If you absolutely must go swimming with crocodiles—and this is not an activity we recommend—the time to do it was 13 million years ago and the place was South America. That’s because while the jaws of an extinct Amazon species known as Gryposuchus pachakamue were fearsomely well-developed, its eyes were only partway along, giving you a better chance of surviving your swim. And that, in turn, provides insight into the evolution not just of crocodiles, but of all species.
One of the defining features of the crocodile’s singularly unappealing face is its eyes, which are widely spaced and exceedingly protruding—or telescoped. That makes it a very stealthy hunter, able to cruise along just beneath the surface of the water with nothing but its nostrils and eyes showing. The question is how and when the trait appeared.
The crocodile group to which the Gryposuchus belonged was known as the gavialoid, and like modern crocodiles, they existed on both sides of the world—in South America and the Caribbean, and in India. The only surviving member of the group is the Indian gharial gavialoid.
That wide dispersal, at least long ago, raises a common evolutionary riddle: could a particularly cunning trait like telescoped eyes or, say, a cetacean’s blow hole have evolved separately, in parallel, as similar animals in different habitats responded to the same adaptive pressure with the same design solution? Or are the species somehow connected, with one great-granddaddy group developing the innovation and then dispersing around the world?
Parallel evolution is a lot more elegant and a lot more powerful, since it shows that adaptive brainstorms don’t have to be one-offs, but could happen again and again, in place after place, as new species emerge. And that, according to a new study just published in PLOS One, is exactly what happened with the gavialoid’s eyes.
The study, conducted by a team led by paleontologist Rodolfo Salas-Gismondi of the Institut des Sciences d l’Évolution at the University of Montpellier in France, was based on analysis of a 13 million-year-old Gryposuchus fossil unearthed in Peru. The investigators studied 206 different facial characteristics, from size of the head to length of the snout to width of the nostril to, significantly, telescoping of the eyes.
While a lot of the features were far along toward their modern appearance, the telescoping of the eyes wasn’t in much evidence. It was there—kind of—but the old Gryposuchus was clearly a version 1.0, still awaiting its full evolutionary upgrade. Meantime, on the other side of the world, the Indian relatives from the same era had gotten that memo and developed their eyes.
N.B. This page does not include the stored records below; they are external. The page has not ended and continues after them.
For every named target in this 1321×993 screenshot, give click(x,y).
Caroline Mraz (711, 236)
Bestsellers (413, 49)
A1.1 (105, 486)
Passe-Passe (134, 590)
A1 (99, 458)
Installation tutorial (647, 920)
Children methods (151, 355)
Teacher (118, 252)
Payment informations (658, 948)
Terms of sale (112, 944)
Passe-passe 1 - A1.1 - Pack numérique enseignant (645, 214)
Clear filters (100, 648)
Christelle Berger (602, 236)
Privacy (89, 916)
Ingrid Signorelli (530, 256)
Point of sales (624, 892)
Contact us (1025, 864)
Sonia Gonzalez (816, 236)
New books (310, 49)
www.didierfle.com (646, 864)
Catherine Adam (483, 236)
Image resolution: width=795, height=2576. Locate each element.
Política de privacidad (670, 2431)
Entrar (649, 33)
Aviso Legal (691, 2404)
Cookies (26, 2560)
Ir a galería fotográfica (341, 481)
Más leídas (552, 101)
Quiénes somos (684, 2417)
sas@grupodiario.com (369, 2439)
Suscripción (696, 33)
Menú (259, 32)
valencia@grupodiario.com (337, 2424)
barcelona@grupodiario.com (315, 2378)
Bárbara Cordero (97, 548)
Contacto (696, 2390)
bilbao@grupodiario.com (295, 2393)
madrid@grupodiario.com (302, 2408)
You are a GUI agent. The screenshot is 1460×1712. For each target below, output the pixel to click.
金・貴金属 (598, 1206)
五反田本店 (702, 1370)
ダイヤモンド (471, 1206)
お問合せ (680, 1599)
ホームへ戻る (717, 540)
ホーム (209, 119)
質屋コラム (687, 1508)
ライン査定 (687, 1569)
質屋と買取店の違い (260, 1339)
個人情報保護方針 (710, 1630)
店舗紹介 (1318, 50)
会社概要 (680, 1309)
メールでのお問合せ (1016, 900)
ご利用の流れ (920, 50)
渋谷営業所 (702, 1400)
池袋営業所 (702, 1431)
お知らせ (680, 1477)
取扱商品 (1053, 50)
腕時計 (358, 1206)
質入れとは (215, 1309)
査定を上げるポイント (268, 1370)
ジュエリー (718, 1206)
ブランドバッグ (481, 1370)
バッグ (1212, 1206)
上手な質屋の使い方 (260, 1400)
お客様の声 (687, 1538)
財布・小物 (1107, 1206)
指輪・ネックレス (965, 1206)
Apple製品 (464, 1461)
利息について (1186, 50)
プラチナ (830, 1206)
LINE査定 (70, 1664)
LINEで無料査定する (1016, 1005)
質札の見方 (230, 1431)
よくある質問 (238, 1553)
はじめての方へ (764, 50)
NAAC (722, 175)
That had to mean parallel evolution, with the kinfolk in the Western Hemisphere simply getting started later. And that, in turn, is big news for anyone in the evolutionary biology world—and ought to be big news for anyone who has ever spared a thought for the extraordinary diversity of life on Earth. Evolution is a process with no end point, only a series of ingenious advances and solutions, endlessly changing over the past 3.5 billion years. It’s one more sign that even if our species, the most highly evolved in the history of the planet, ever tumbles into extinction, the march of life on Earth will continue—and continue to improve.